Das erste Medium der Geschichtswissenschaft ist die Sprache. Unangenehm ist der oberlehrerhaft-penetrante Correctness-Jargon: „StudentInnen, DoktorandInnen, HabilitandInnen“ (S. 8, S. 20), „der Absender oder die Absenderin“ (S. 78), „den angehörigen Briefpartner, der oder die […] informiert“ (ebd.), „HörerInnen“ von Radiosendungen (S. 323). Würde sich solche Sprachsensibilität doch auf anderen Feldern bemerkbar machen! Leider findet sich aber ein unbekümmerter Gebrauch der Händlersprache (Sozialgeschichte als „intensiv nachgefragtes Gebiet“ der Lehre, S. 17), Schnodderdeutsch („Fontane brauchte einen spannenden Aufhänger für sein Werk“, S. 103) oder ein so ohrfeigenmäßiges Satz-Ungeheuer wie dieses: „[...] Machteliten – ein Begriff, der jedoch in der für die 1950er bzw. frühen 1960er Jahre zeittypischen Dichotomie zur Massengesellschaft verhaftet geblieben und schwer aus ihr herauszulösen ist –, Leistungseliten oder auch – im Hinblick auf das hier zu verhandelnde Thema von besonderer Bedeutung – Weltanschauungs-, bzw. allgemeiner gesprochen: Deutungs- oder Reflexionseliten [...].“ (S. 49f.) Eine differenzierte Elitenforschung bleibt zweifellos notwendig, doch sie könnte und müsste überzeugender umgesetzt werden als in dieser Festschrift.

Anmerkung:
1 vom Bruch, Rüdiger; Kaderas, Brigitte (Hgg.), Wissenschaften und Wissenschaftspolitik.
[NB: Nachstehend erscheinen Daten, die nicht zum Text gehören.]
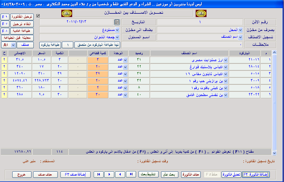Image resolution: width=284 pixels, height=182 pixels.
Task: Click the خروج exit button
Action: tap(22, 174)
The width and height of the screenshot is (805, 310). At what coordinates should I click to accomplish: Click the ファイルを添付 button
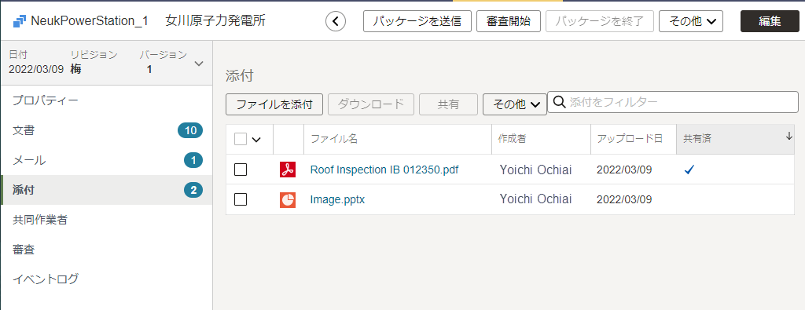pyautogui.click(x=274, y=104)
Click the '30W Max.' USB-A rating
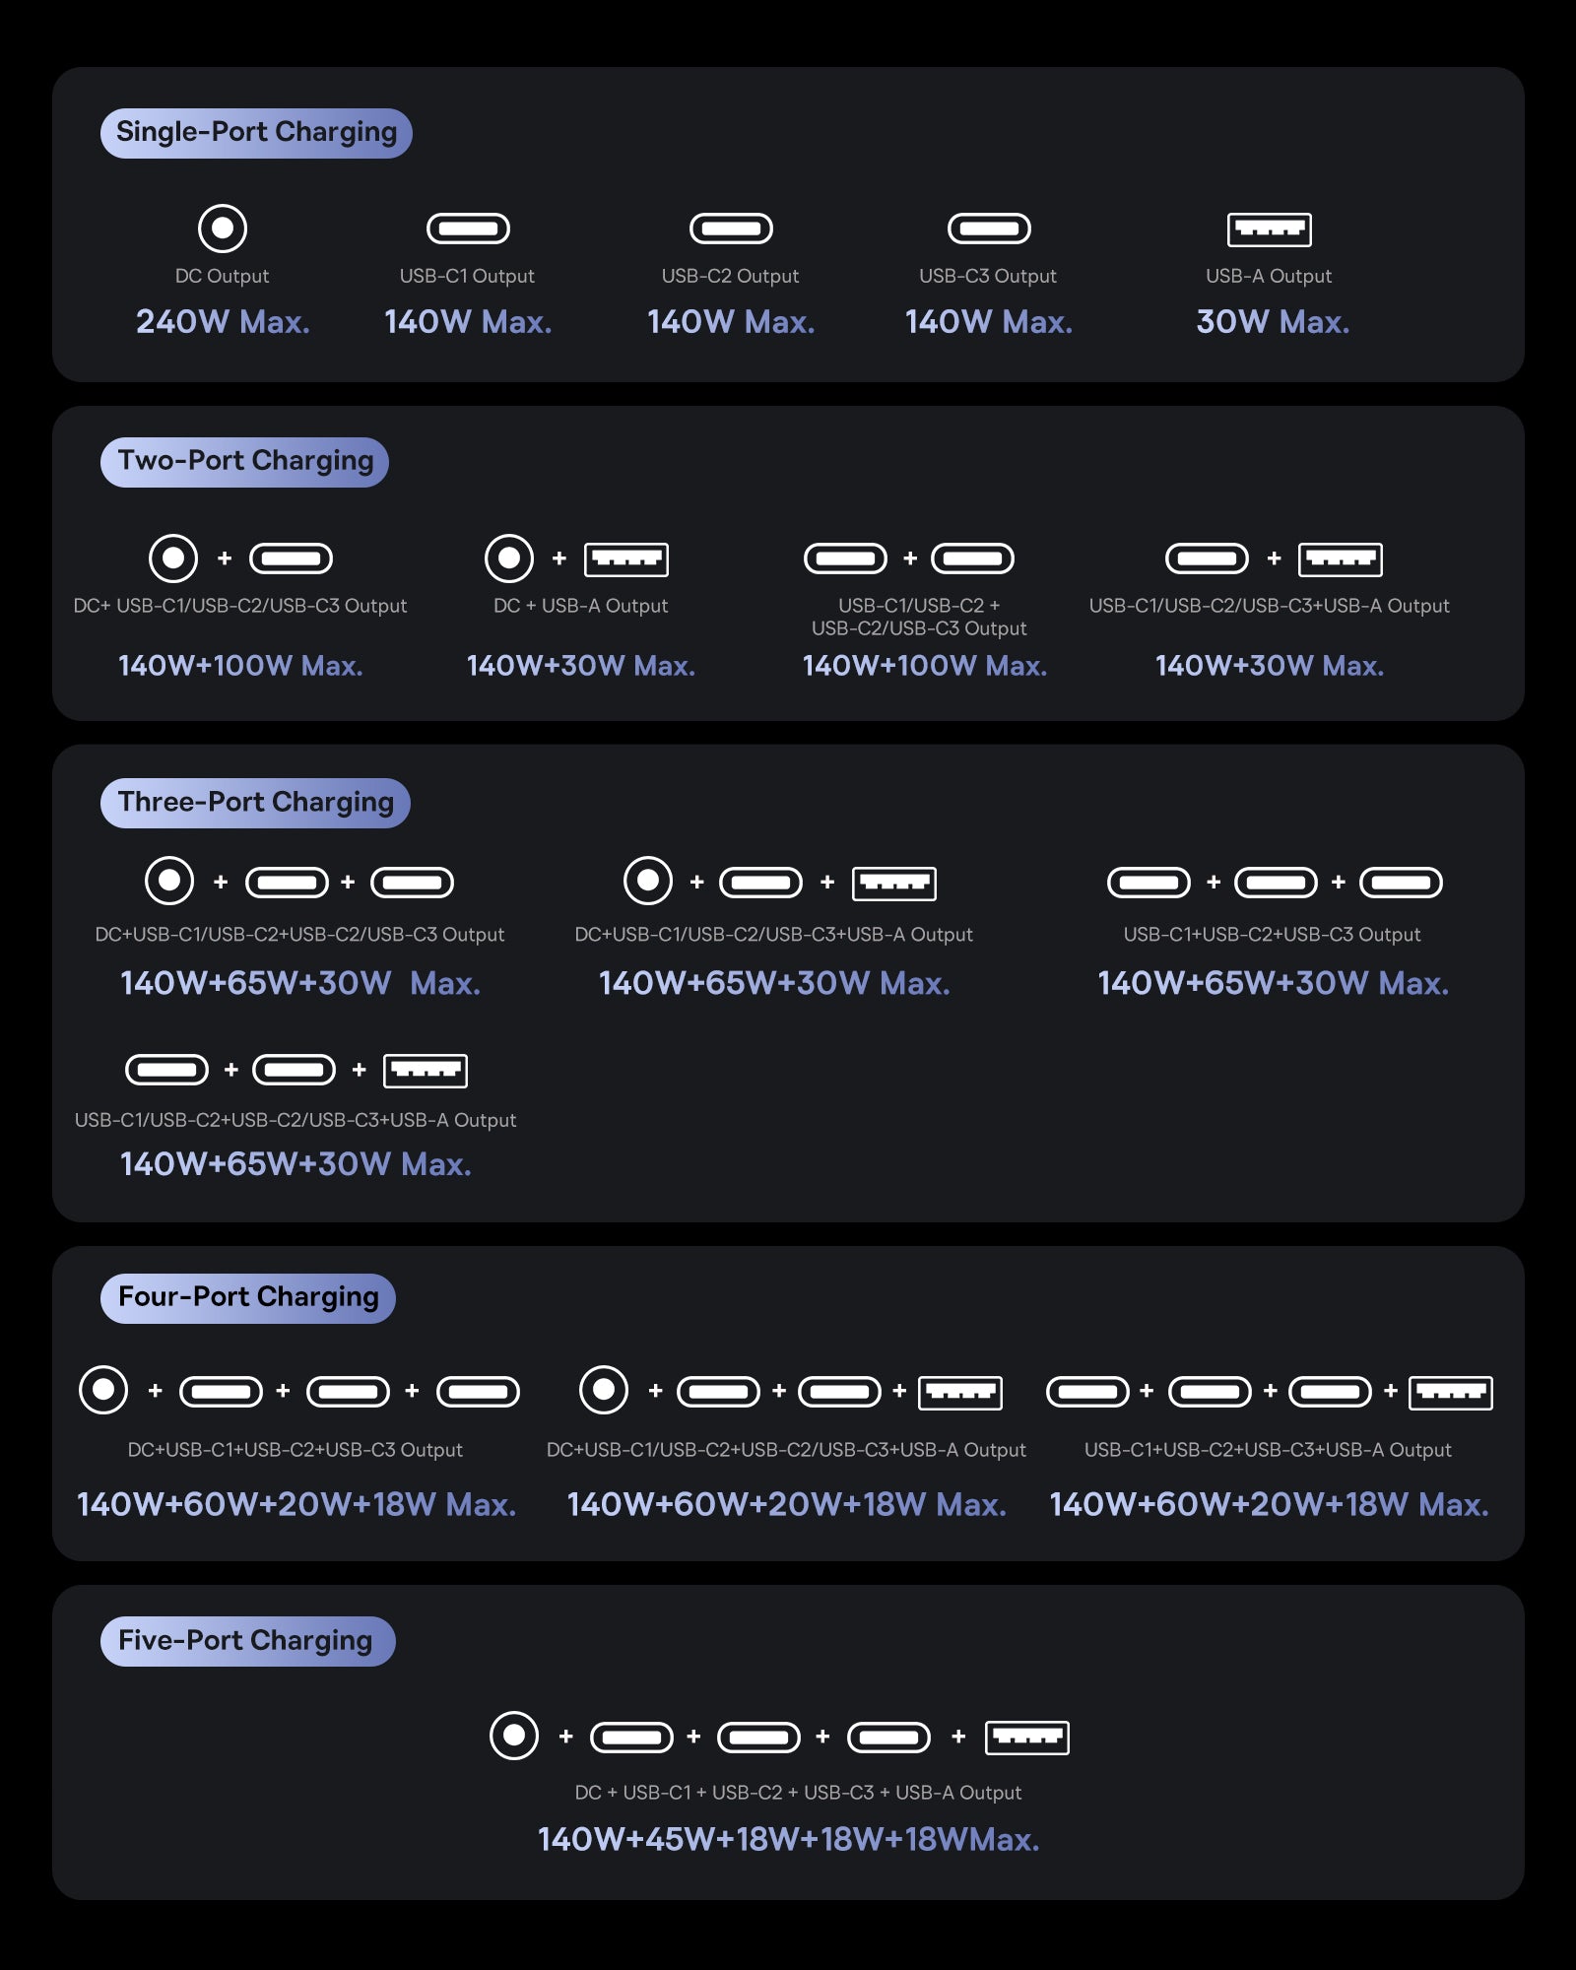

Bestandsaufnahme zu Formationen, Brüchen und Kontinuitäten im Deutschland des 20. Jahrhunderts, Stuttgart 2002; Herbert, Ulrich, Liberalisierung als Lernprozess. Die Bundesrepublik in der deutschen Geschichte – eine Skizze, in: Ders. (Hg.), Wandlungsprozesse in Westdeutschland. Belastung, Integration, Liberalisierung 1945-1980, Göttingen 2002, S. 7-49.